» **Aim of the exercise**
Below this line is a set of entries; quote exactly the lines from the line that contains "You are a computer-use agent." to the line that contains "Instruction: Expand the", both lines included.

» **Materials provided**
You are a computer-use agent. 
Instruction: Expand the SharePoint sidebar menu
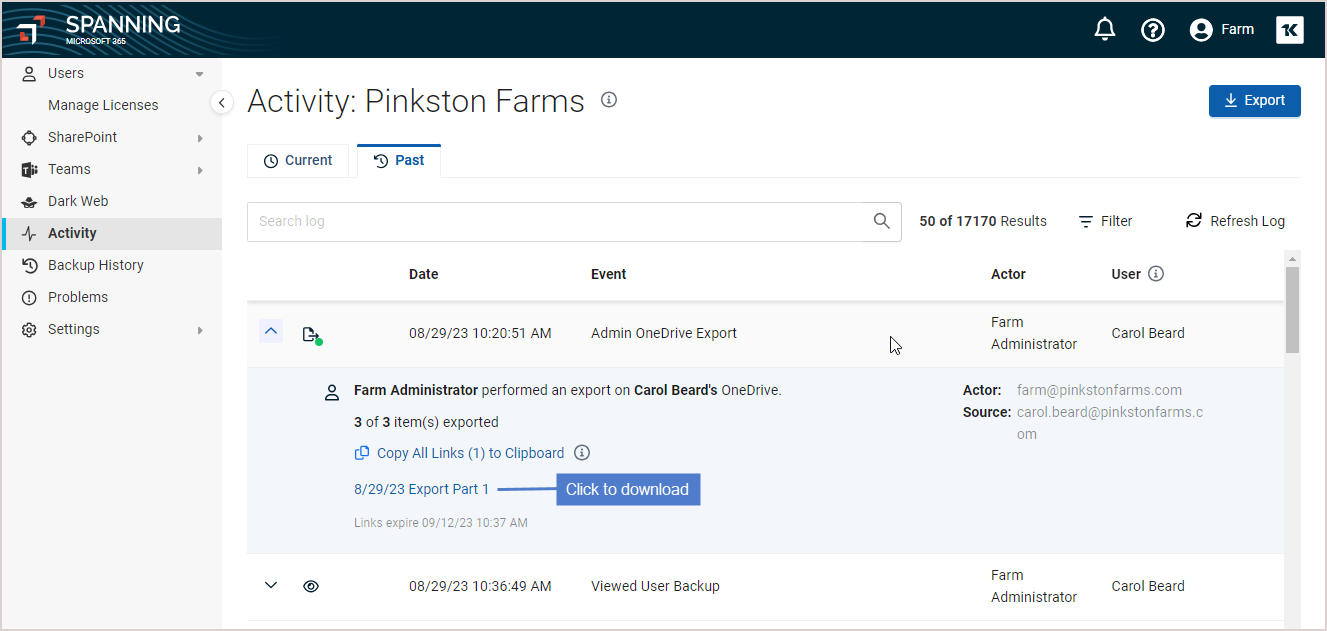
...
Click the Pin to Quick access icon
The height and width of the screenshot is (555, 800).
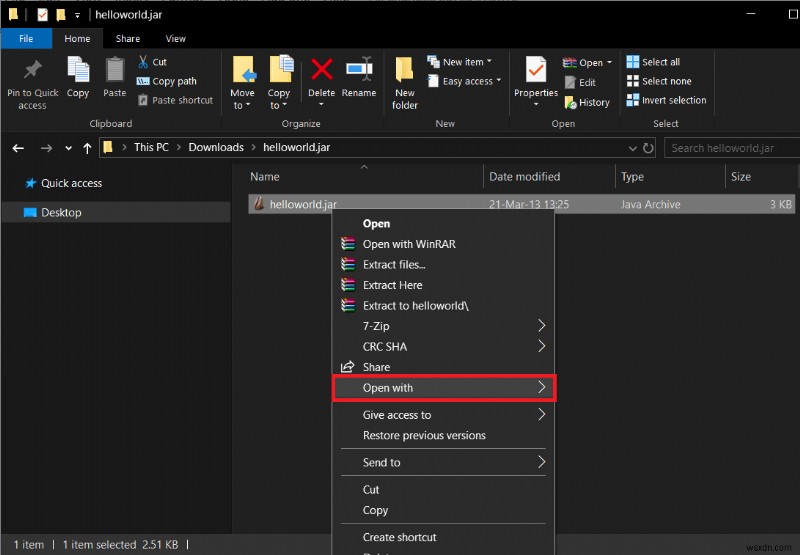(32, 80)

» **Problem solution**
You are a computer-use agent. 
Instruction: Expand the SharePoint sidebar menu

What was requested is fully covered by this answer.